ERIC Number: ED102240
Record Type: RIE
Publication Date: 1974-Nov-25
Reference Count: 0
One Intelligence Indivisible.
In this paper it is shown that one's conception of intelligence and its development profoundly affects the formulation of educational objectives. A mechanistic conception of intelligence leads to the definition of objectives as a collection of fragmented "cognitive skills" that have little to do with children's development of intelligence. A Piagetian conception, on the other hand, leads to attempts to develop children's intelligence as an organized whole. Intelligence is not something that we can educate separately by pasting it onto the child. It is rooted in the biological origins of a whole organism and develops as a highly interdependent whole. Our comprehension of reality, or the way in which we understand reality, precedes and largely determines how we react to it. Whatever specific objective we may define in education must, therefore, support and enhance qualities such as autonomy, so that intelligence can develop as a coherent, powerful whole.
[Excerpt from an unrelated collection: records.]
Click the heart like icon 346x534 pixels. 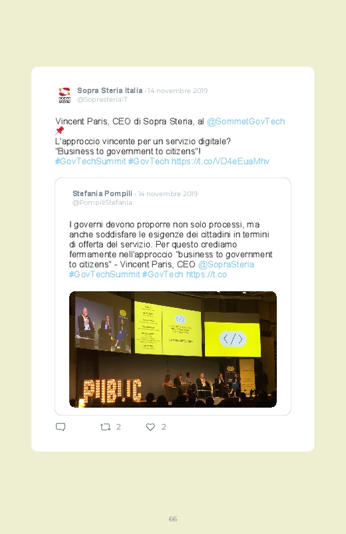(x=150, y=427)
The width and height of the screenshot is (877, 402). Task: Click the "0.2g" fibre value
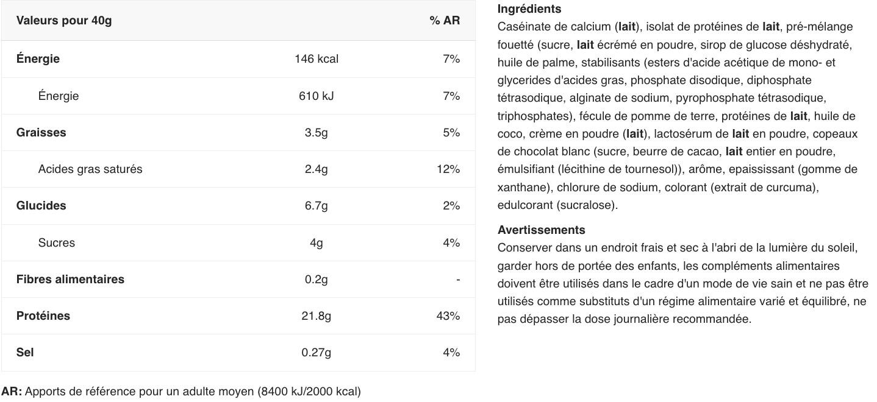[316, 280]
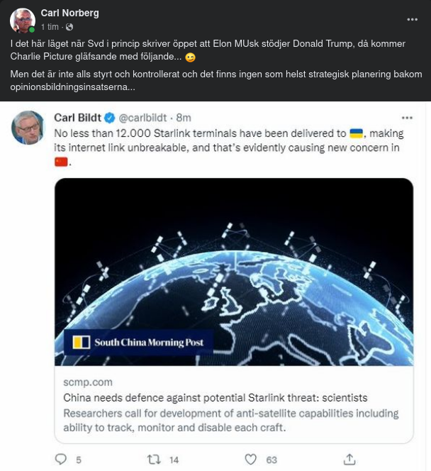Open the Facebook post options three-dot menu
Image resolution: width=431 pixels, height=471 pixels.
tap(412, 19)
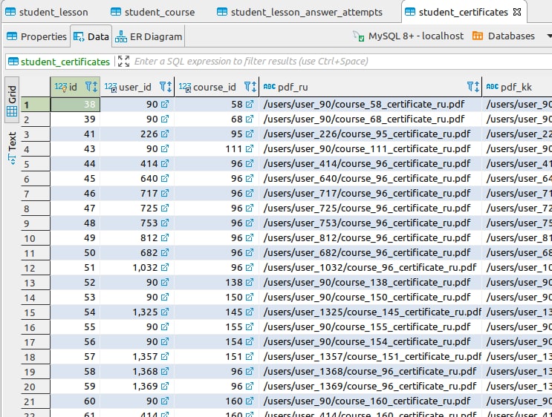The width and height of the screenshot is (552, 417).
Task: Click the filter/sort icon in the id column header
Action: tap(90, 87)
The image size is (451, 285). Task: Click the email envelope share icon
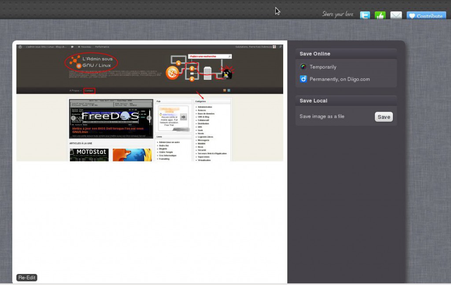(396, 15)
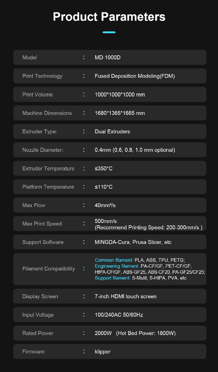Click the blue Common filament label

tap(114, 260)
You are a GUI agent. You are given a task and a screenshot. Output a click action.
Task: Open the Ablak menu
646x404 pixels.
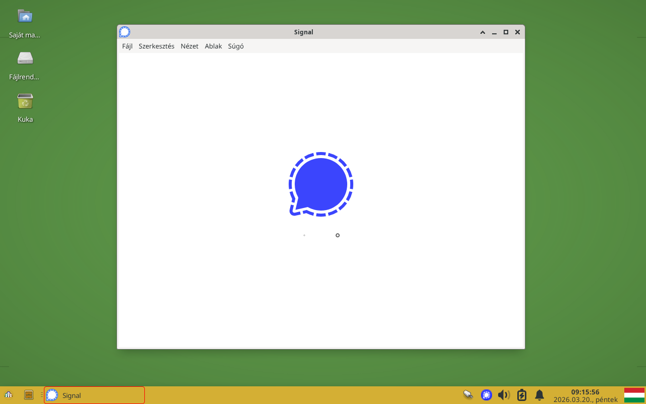213,46
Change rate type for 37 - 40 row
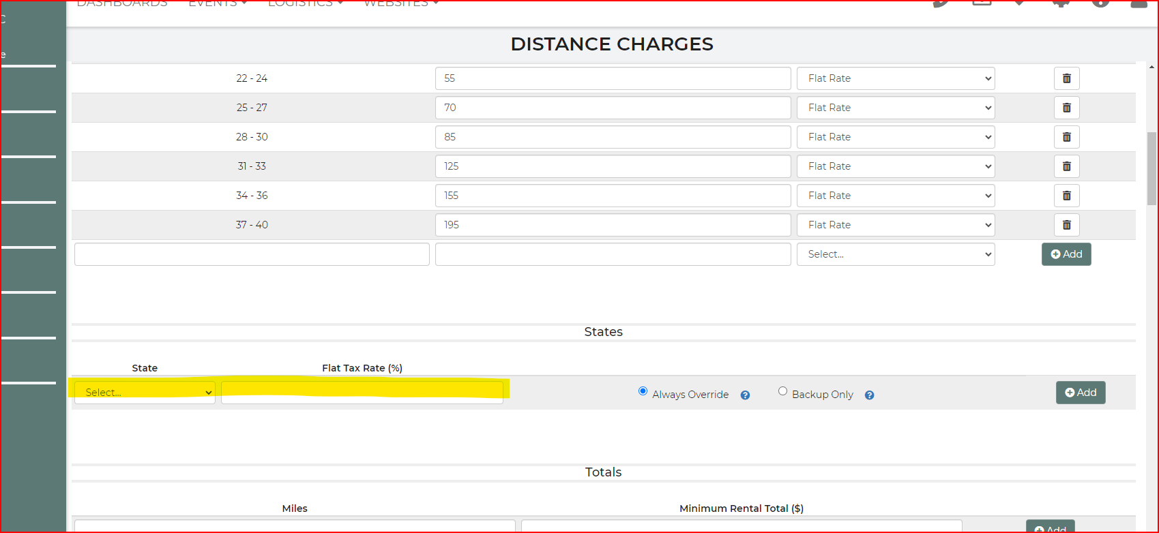The width and height of the screenshot is (1159, 533). point(895,225)
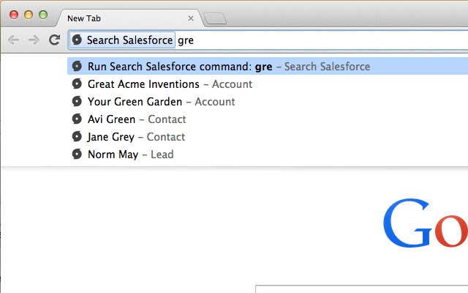Click Salesforce icon in the address bar
The height and width of the screenshot is (293, 468).
78,40
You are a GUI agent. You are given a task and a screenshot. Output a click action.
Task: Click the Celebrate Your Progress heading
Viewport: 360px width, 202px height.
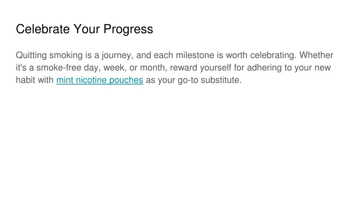coord(84,29)
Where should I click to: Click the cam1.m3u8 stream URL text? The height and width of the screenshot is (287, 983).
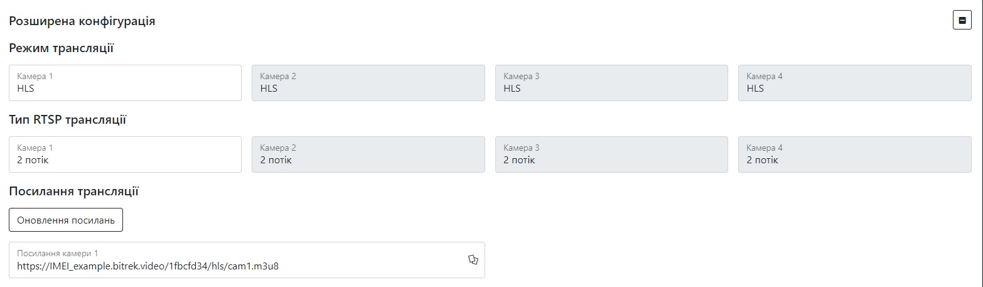148,266
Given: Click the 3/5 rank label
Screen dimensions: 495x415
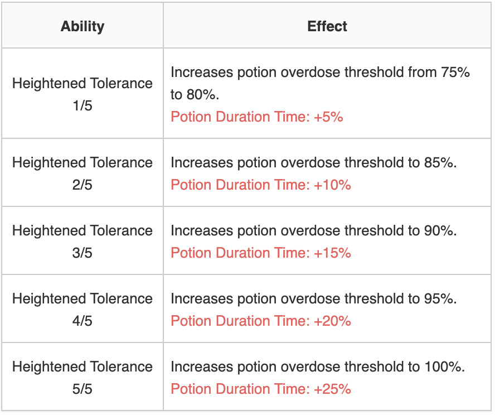Looking at the screenshot, I should coord(83,253).
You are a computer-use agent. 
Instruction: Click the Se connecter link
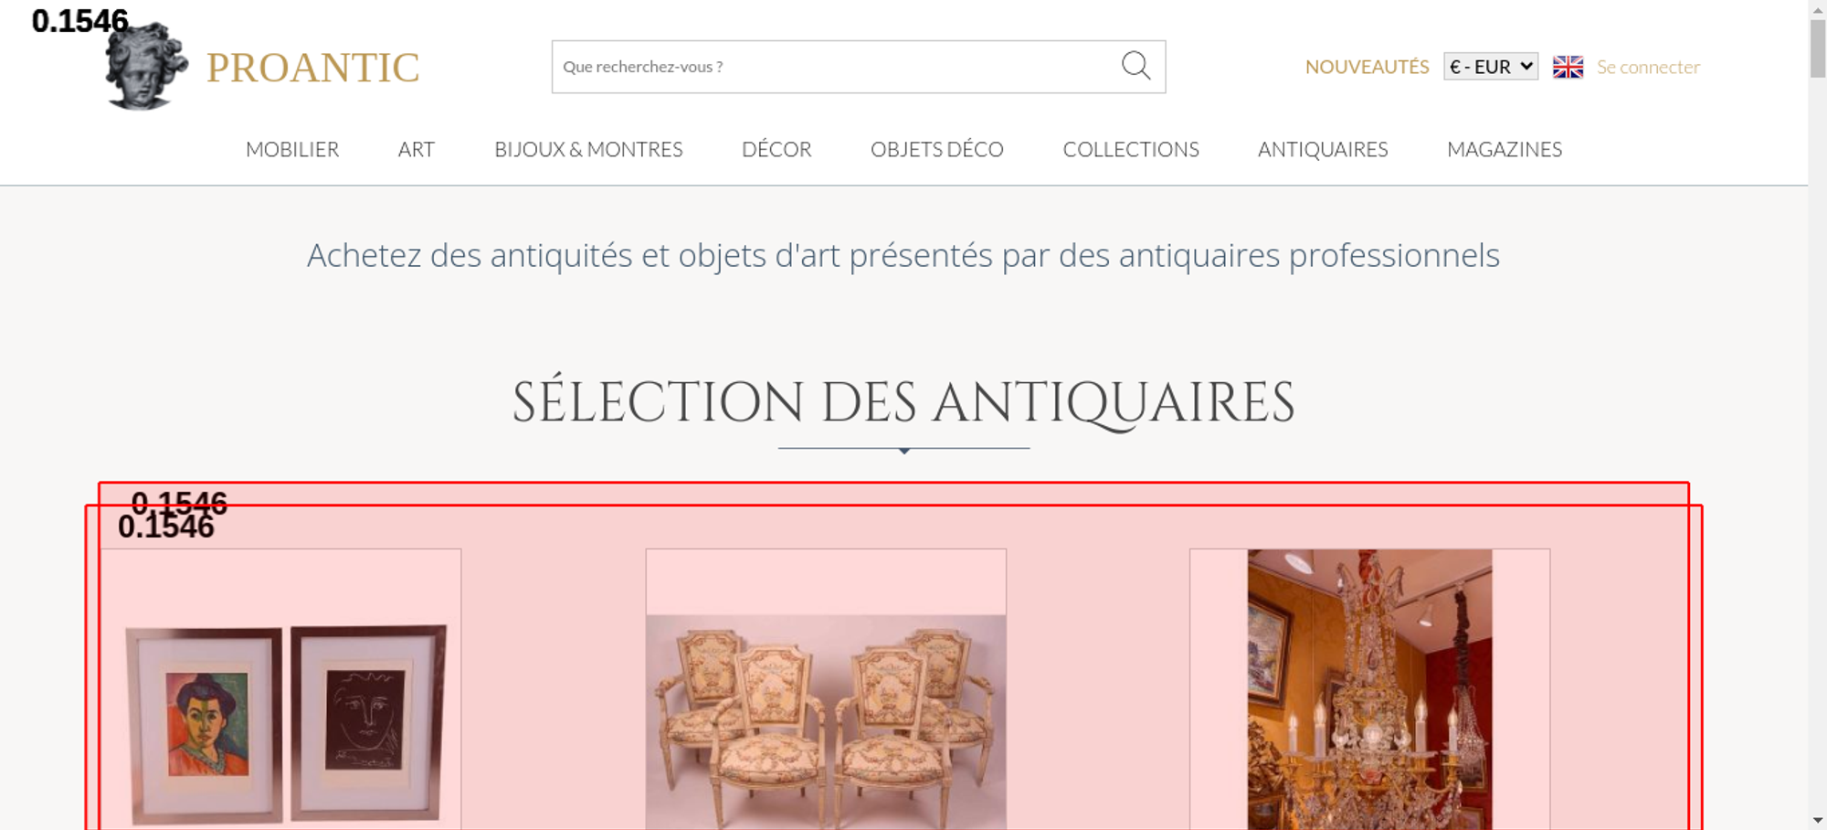(1648, 67)
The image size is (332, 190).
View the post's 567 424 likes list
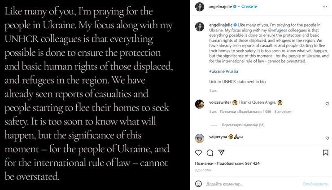(227, 163)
If we want this intelligence to develop into something powerful enough to overcome the natural human tendencies to see reality in terms of emotional needs and to accept easy ready--made answers, we must educate children to deal logically with reality itself. By compartmentalizing academic skills and separating them from the development of intelligence, schools too often produce passive students who wait to be told what to think next. (Author/JM)
Publication Type: Speeches/Meeting Papers
Education Level: N/A
Authoring Institution: Illinois Univ., Chicago. Coll. of Education.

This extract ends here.